__INSTRUCTIONS FOR THE TASK__
In the interview with Peter Thompson below, condense the paragraph beginning "Peter Thompson recently retired" into a short bulleted list that keeps its main facts.

Peter Thompson teaches at a church in Kenya.

Peter Thompson recently retired as Renewal Ministries’ country coordinator to Kenya, after more than twenty-one years of serving on Renewal Ministries’ mission trips and fifteen years as a country coordinator. Peter is retiring, because he will celebrate his eightieth birthday this year and believes it is time to pass on the reins. Bohumir (Bohus) Zivcak, from Slovakia, has replaced Peter as country coordinator for Kenya. We recently had the opportunity to speak with Peter about his years of service.

How did you come to work with Renewal Ministries?

Africa has been on my heart since I was a child, and I even tested a vocation as a mission priest with the Holy Ghost Fathers. However, I learned that ordained priesthood was not my calling, and I then went straight to compulsory military service. I was then married and had three children. We moved from England to Alberta, Canada, in 1967, when I joined the Hudson’s Bay Company as an assistant display director.

In 1974, I experienced a deep conversion through the Renewal. In fact, I first heard Ralph Martin speak in 1976 at the first major conference for the Renewal in western Canada.

After 1990, when Pope John Paul II called for a decade of evangelization in preparation for the Jubilee Year 200, I was inspired to live out my faith in an even deeper and more radical way. My wife and I returned to England to serve for two years with Sion Catholic Community for evangelization in parish missions with street ministry.

In 1996, I served on mission in the war-torn African country of Eritrea. Then, in 1997, I heard Ralph Martin and Peter Herbeck speak at a Catholic Christian Outreach (CCO) conference. Peter spoke about missions, and we spoke afterward. In 1998, I went to Ghana on my first mission with Renewal Ministries. The next year, I went to Uganda, and in 2001, to Tanzania. In 2004, Renewal Ministries made me a country coordinator for Kenya.

I also served in the International Catholic Charismatic Renewal Services (ICCRS) offices for eight years and traveled to different parts of the world, including the Vatican.

Throughout the years, I have supported my ministry through my work as an artist. You can view my work at www.peterthompsonart.ca.

Tell us about the specific work you did as a missionary.

I have gone on twenty-five missions to Africa and fifteen to Kenya as the country coordinator serving in multiple dioceses. I’ve also served in the Caribbean, South Korea, India, Asia, and done teaching and leadership formation in Rome.

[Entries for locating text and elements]
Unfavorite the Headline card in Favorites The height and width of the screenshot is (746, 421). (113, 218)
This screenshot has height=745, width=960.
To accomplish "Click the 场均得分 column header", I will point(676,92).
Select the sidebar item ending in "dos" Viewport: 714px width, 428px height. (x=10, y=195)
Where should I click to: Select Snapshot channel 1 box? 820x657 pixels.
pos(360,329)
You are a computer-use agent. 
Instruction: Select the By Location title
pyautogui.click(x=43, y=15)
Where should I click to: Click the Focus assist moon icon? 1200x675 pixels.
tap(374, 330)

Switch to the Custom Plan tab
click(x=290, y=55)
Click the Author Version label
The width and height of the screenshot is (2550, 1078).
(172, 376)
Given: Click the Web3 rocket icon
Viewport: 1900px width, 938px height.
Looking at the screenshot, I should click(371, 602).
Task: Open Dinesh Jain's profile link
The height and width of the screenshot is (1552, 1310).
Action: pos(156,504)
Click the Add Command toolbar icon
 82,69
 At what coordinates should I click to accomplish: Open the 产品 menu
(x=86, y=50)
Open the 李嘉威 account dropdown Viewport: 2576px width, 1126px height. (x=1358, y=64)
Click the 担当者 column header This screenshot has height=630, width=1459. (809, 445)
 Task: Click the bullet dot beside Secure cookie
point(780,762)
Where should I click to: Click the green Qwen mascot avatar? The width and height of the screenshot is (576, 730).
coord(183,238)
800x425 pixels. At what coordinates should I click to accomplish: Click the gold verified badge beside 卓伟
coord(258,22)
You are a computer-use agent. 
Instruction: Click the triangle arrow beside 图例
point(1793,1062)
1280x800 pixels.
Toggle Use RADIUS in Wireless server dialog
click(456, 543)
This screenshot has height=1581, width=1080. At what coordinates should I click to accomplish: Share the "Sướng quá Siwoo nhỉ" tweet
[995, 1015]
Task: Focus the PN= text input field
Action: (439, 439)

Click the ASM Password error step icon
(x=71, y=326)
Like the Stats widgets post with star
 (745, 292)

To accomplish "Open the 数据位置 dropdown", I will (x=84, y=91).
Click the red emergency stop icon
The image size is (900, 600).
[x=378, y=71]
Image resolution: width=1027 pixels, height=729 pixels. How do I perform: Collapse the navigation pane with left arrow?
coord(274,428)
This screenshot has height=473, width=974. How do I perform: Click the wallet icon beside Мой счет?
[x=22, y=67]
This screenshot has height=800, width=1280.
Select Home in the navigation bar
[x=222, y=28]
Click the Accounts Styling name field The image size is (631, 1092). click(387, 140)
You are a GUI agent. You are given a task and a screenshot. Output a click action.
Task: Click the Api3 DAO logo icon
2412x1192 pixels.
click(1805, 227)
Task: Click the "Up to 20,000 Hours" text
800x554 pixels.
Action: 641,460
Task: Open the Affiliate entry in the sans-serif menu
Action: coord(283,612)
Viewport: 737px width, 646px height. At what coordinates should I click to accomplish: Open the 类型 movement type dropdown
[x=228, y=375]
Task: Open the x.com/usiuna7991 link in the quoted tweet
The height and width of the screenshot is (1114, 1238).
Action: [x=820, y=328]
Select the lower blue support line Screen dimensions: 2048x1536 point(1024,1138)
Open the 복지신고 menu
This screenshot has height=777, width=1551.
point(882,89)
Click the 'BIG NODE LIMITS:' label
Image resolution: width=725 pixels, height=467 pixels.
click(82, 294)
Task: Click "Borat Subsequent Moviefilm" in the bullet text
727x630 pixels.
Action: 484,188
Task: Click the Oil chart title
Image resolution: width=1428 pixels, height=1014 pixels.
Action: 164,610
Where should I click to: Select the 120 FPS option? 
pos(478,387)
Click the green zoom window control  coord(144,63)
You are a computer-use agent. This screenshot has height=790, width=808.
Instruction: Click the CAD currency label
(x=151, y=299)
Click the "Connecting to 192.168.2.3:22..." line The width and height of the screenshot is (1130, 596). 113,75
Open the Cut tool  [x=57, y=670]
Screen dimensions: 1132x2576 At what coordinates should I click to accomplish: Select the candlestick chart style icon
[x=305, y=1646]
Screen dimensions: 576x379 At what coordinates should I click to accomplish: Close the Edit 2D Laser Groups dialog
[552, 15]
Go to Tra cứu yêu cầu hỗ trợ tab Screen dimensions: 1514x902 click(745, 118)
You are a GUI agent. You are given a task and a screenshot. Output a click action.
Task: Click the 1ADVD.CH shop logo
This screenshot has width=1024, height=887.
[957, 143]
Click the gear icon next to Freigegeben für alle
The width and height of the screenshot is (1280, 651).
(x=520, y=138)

__RESPONSE TO THE TASK__
- Peter Thompson has retired as Renewal Ministries' country coordinator to Kenya.
- He served on Renewal Ministries' mission trips for more than twenty-one years, fifteen of them as country coordinator.
- He is retiring because he turns eighty this year and believes it is time to pass on the reins.
- Bohumir (Bohus) Zivcak, from Slovakia, has replaced him as country coordinator for Kenya.
- Renewal Ministries recently spoke with him about his years of service.